Research and research interests
Currently ongoing projects
1) Rodent grazing effects on sub-arctic plant communities and plant-soil interactions,
2) Identifying rodent species from single fecal pellets using near-infrared reflectance spectoscopy (NIRS),
3) Habitat specificity of and within-landscape patterns in rodent population dynamics and predator-rodent-plant interactions.

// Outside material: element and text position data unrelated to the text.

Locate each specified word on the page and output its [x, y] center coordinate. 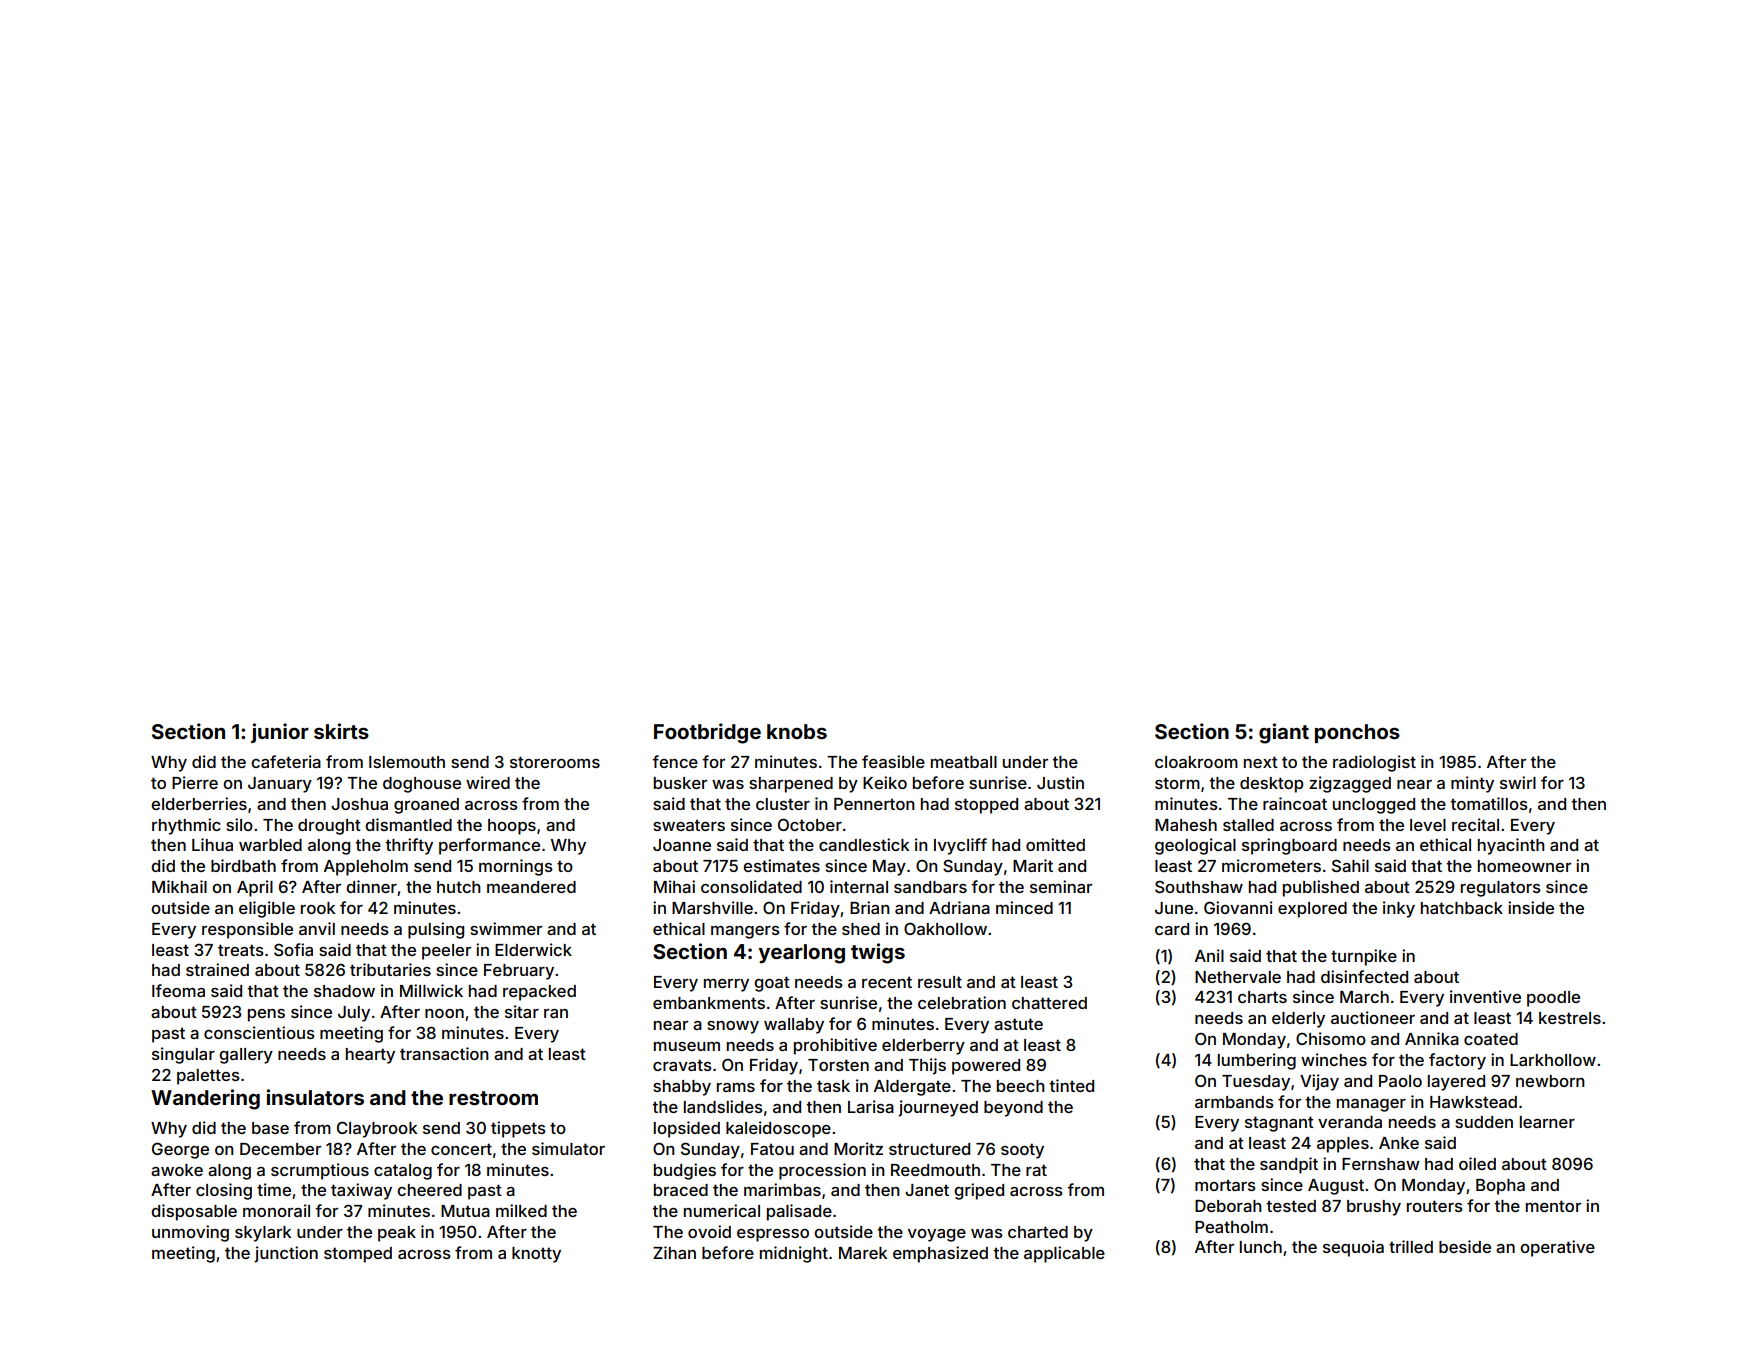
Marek [863, 1253]
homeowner [1524, 866]
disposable [194, 1212]
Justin [1060, 782]
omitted [1055, 844]
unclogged [1374, 806]
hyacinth [1511, 846]
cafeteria [286, 761]
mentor [1553, 1206]
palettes [208, 1077]
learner [1547, 1122]
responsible [247, 930]
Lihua [212, 844]
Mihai [674, 886]
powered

Impact of grey-sided voles on tundra plant communities and soil processes
Small rodents can have profound effects on plant communities in terms of biomass and species composition. Owing to a combination of direct (feces and urine deposition, burrowing) and indirect mechanisms (e.g. changes in plant litter quantity and quality), above-ground grazing can affect below ground processes, such as soil nutrient levels, soil organic matter content and decomposition rates in different and often context-specific ways. In turm, changes in e.g. soil nutrient levels modulate the growing environment for plants and ultimately forage availabilty of rodents, and thus herbivory effects on soils can circle back to the above-ground system. In this context I’m studying how grey-sided vole (Myodes rufocanus) grazing affects plant community composition in mesic sub-arctic habitats, how this in turn affects some key soil properties, and how selectivity of grazing mediates responses of plants and soil. The project is based on a long term (10yr) food web manipulation experiment at lake Iesjavri, Finnmark, Northern Norway.